_Written exercise:_
Reproduce every line of the records below word for word, leaving out the pictures.

━━━━━ Dataset records ━━━━━

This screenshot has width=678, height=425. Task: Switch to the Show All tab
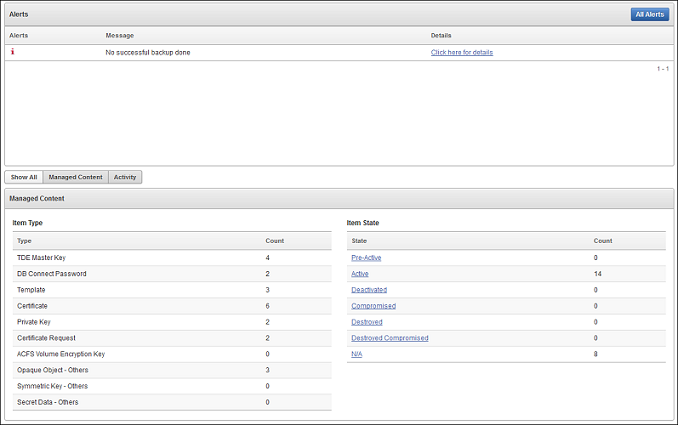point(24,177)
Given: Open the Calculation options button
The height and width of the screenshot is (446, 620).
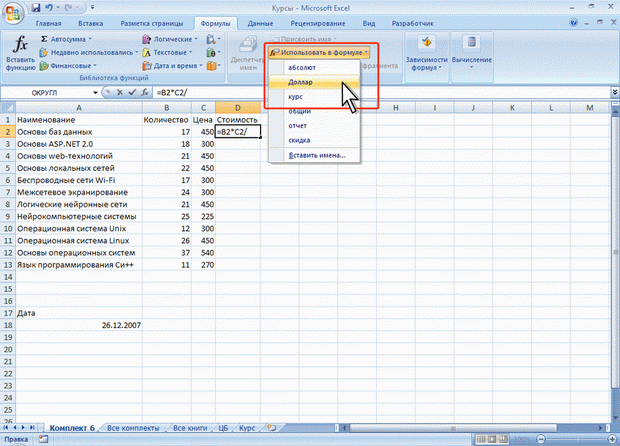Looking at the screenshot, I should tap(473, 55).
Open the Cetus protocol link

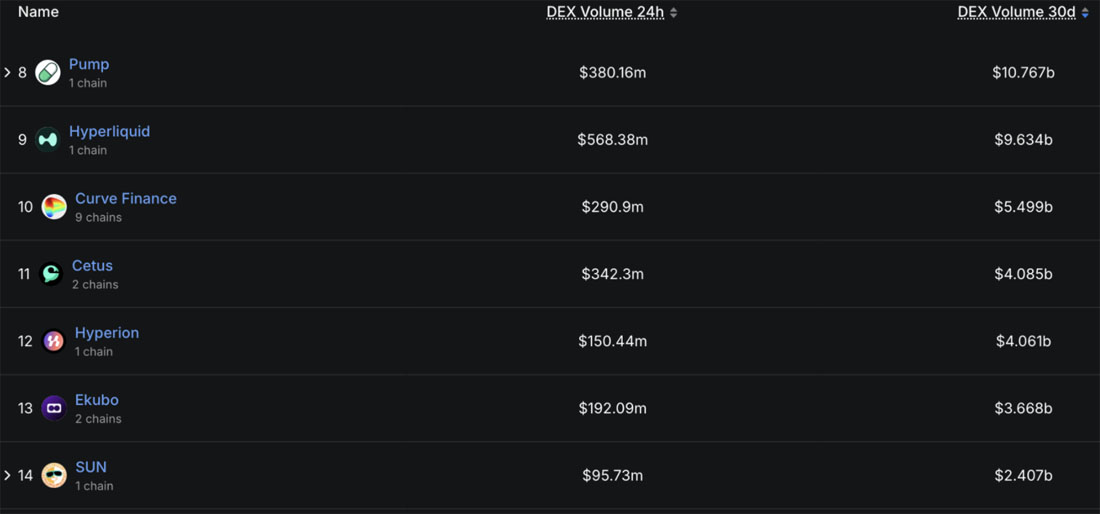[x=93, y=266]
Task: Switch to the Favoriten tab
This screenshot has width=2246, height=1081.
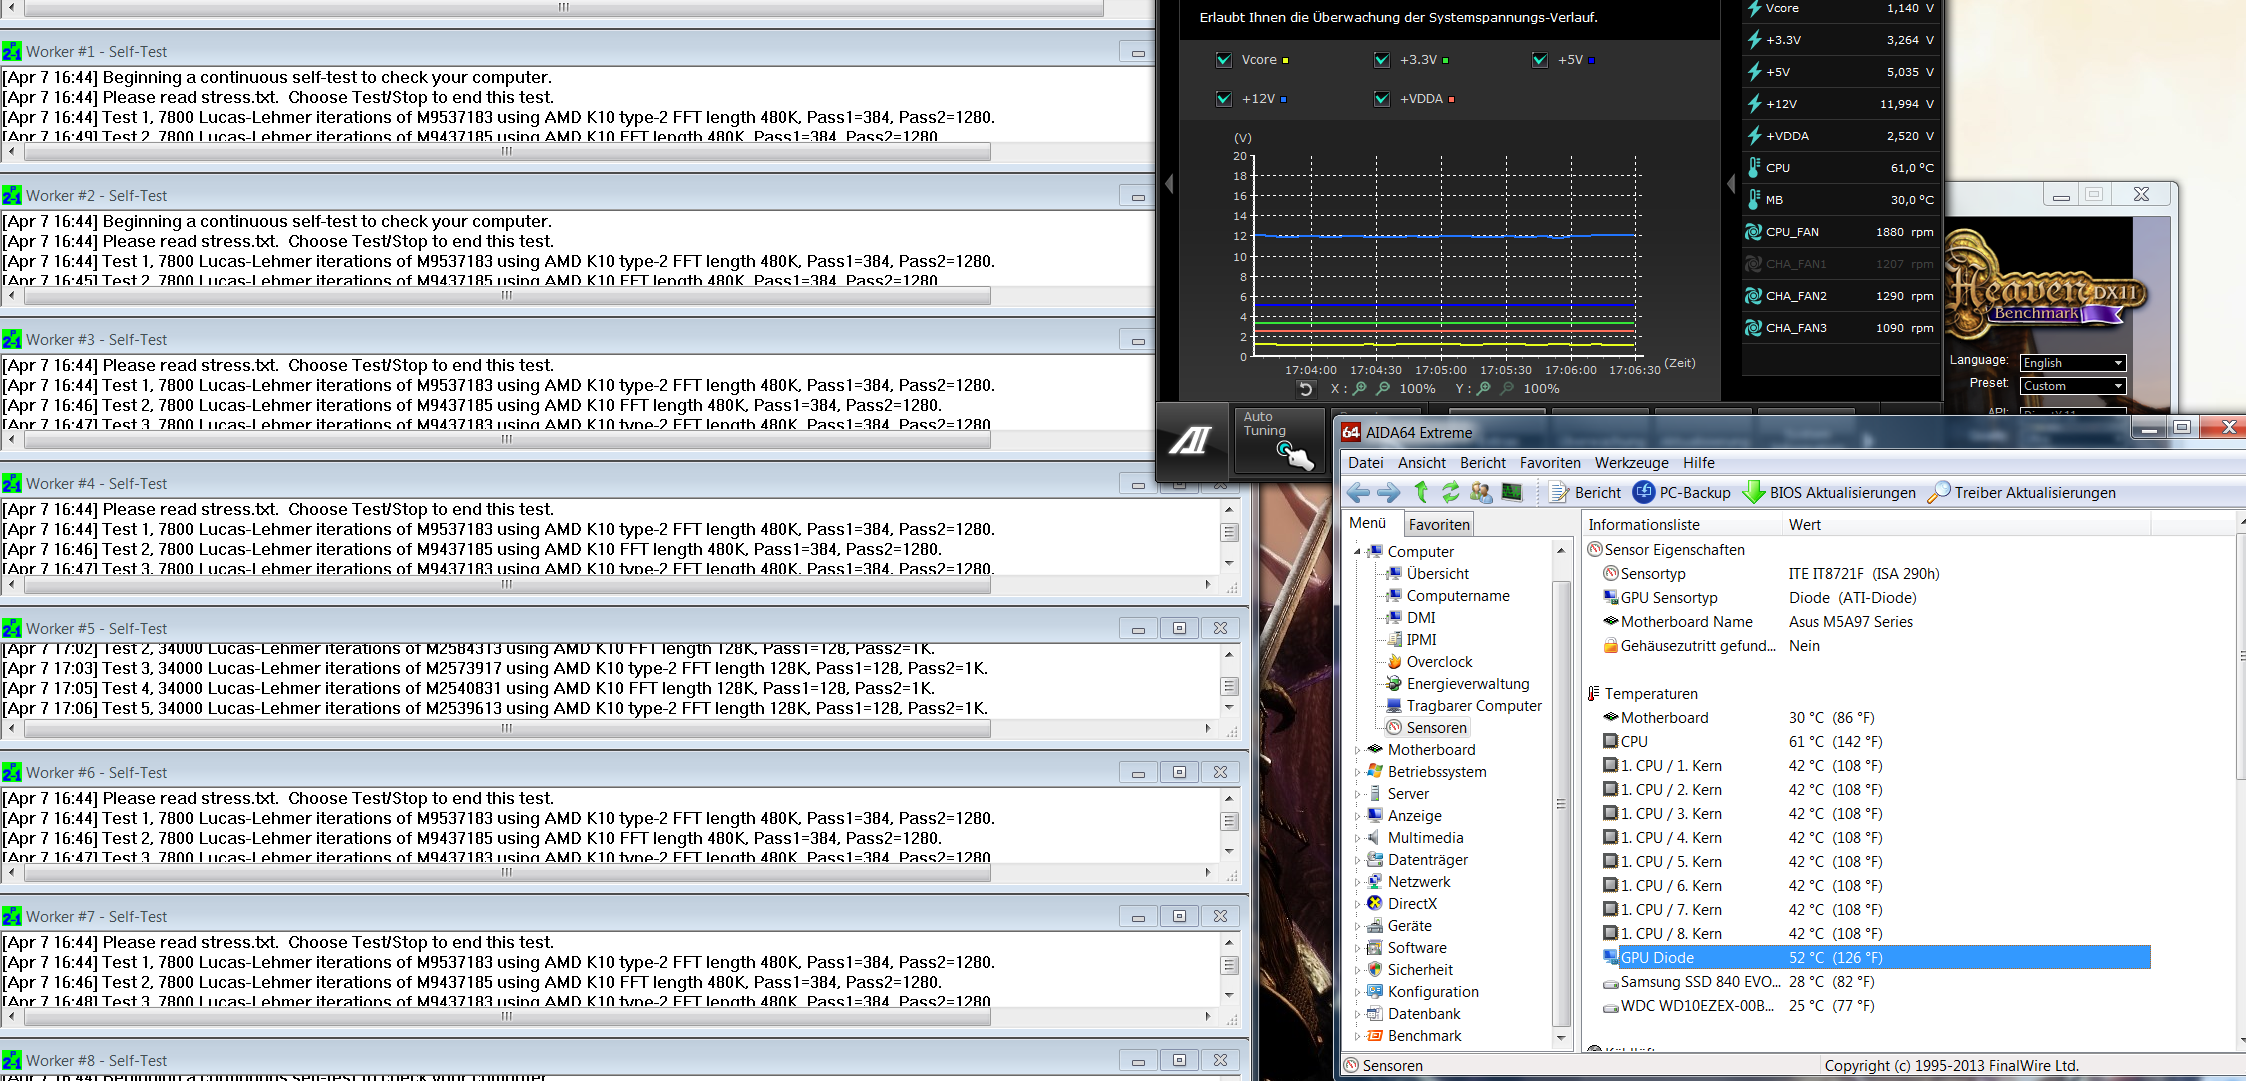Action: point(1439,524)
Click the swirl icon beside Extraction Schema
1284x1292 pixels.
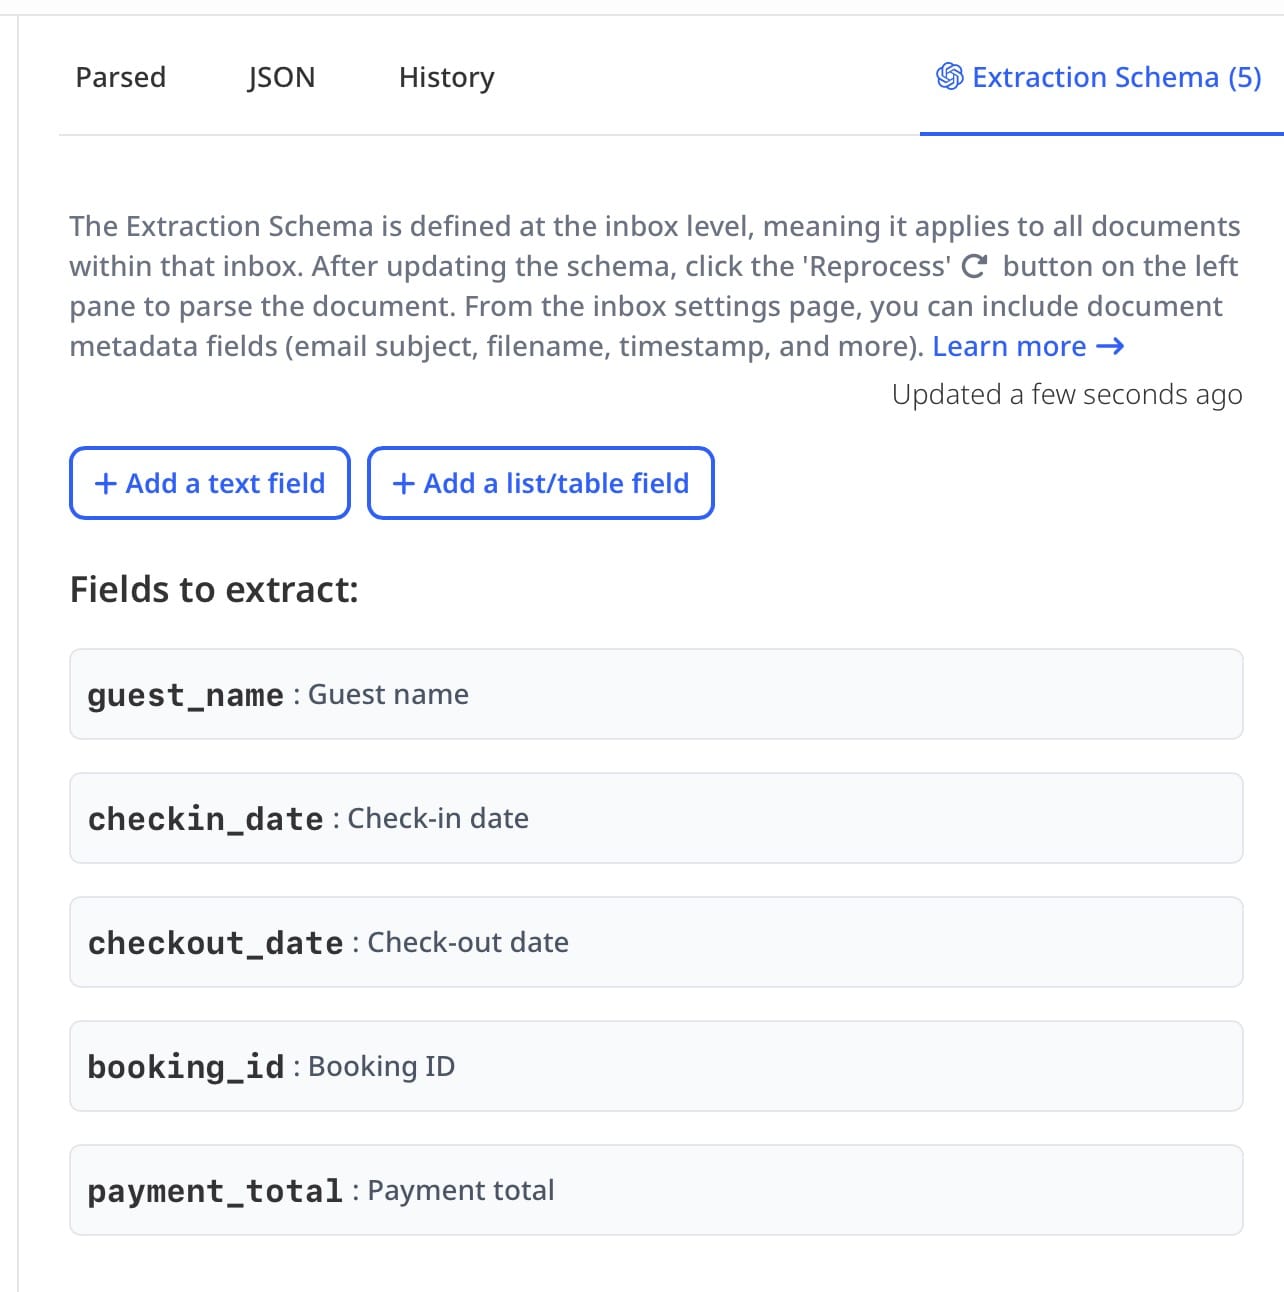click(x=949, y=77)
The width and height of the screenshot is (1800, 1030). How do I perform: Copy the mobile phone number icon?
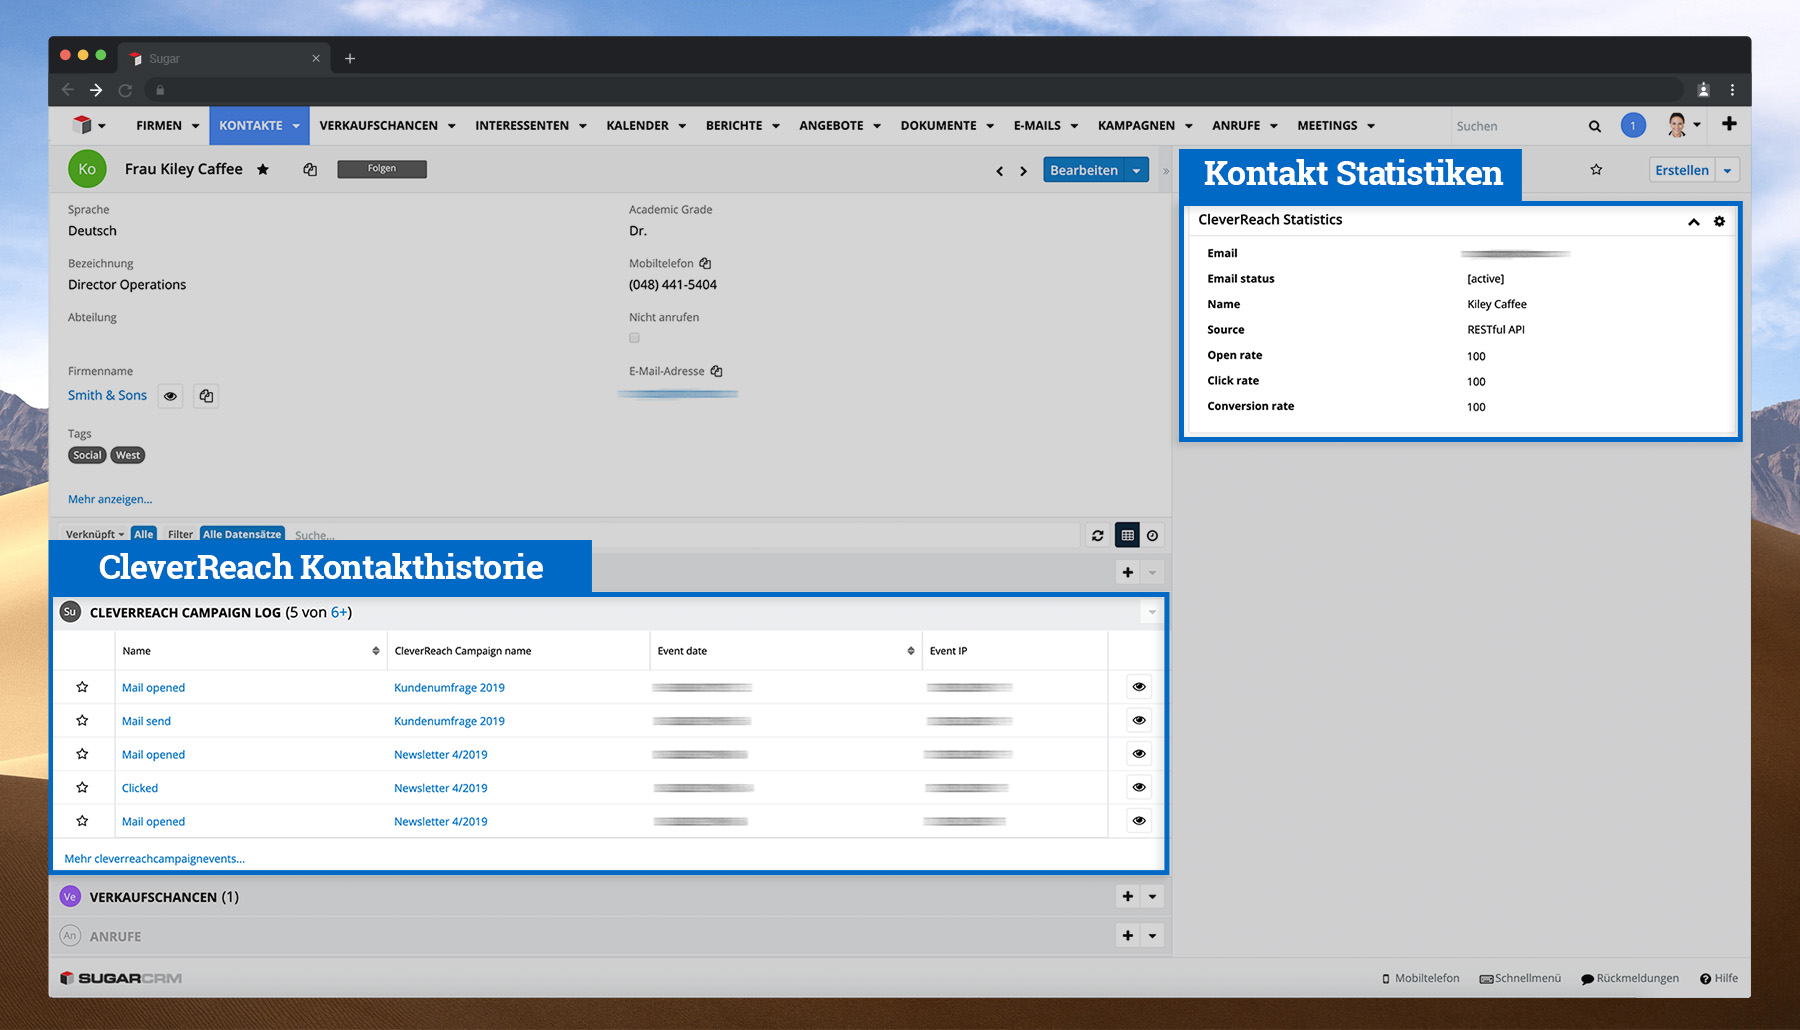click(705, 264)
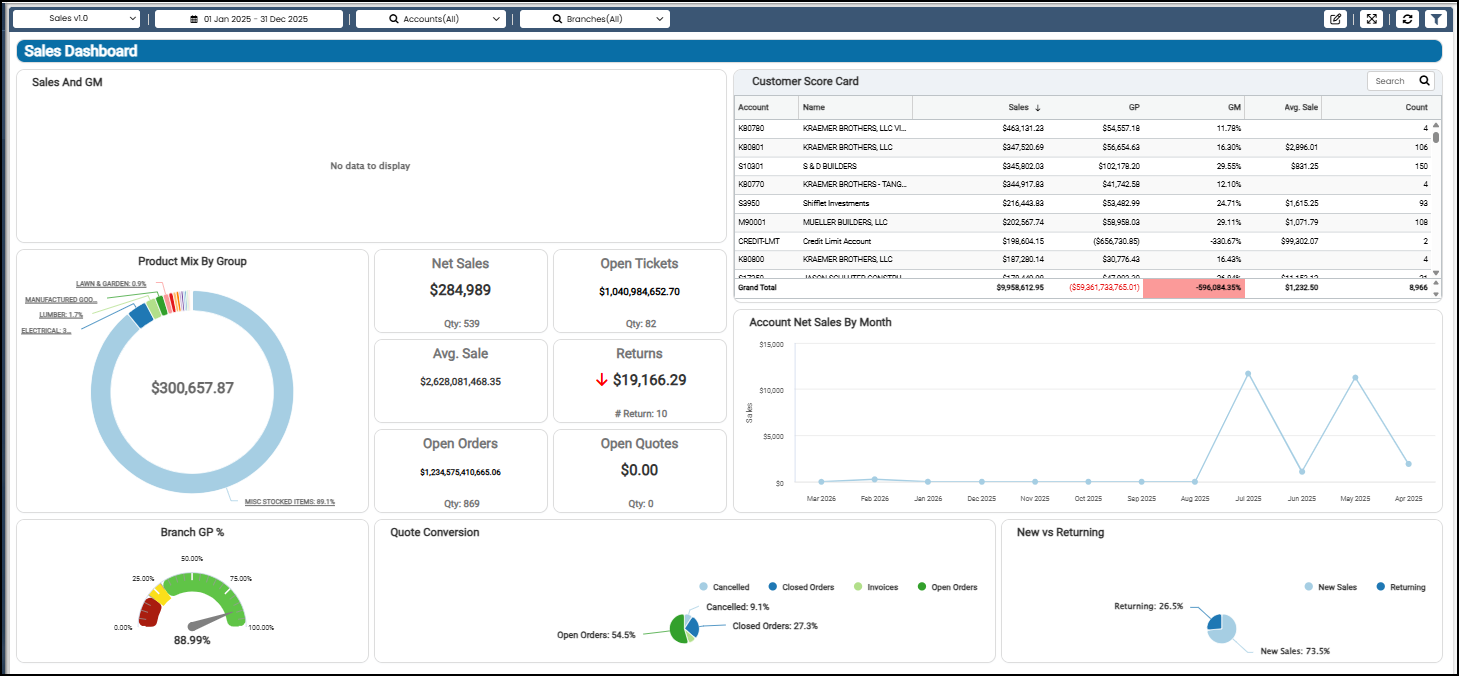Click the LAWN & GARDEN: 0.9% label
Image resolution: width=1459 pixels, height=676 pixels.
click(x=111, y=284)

━━━━━

_Written response:_
This screenshot has width=678, height=425. Task: Switch to the Show All tab
point(24,177)
Given: Open the Calculation options button
The height and width of the screenshot is (446, 620).
Looking at the screenshot, I should tap(473, 55).
Open the Cetus protocol link

[x=93, y=266]
Task: Switch to the Favoriten tab
This screenshot has width=2246, height=1081.
Action: point(1439,524)
Click the swirl icon beside Extraction Schema
1284x1292 pixels.
click(x=949, y=77)
The width and height of the screenshot is (1800, 1030). How do I perform: Copy the mobile phone number icon?
click(705, 264)
Click the LAWN & GARDEN: 0.9% label
Image resolution: width=1459 pixels, height=676 pixels.
click(x=111, y=284)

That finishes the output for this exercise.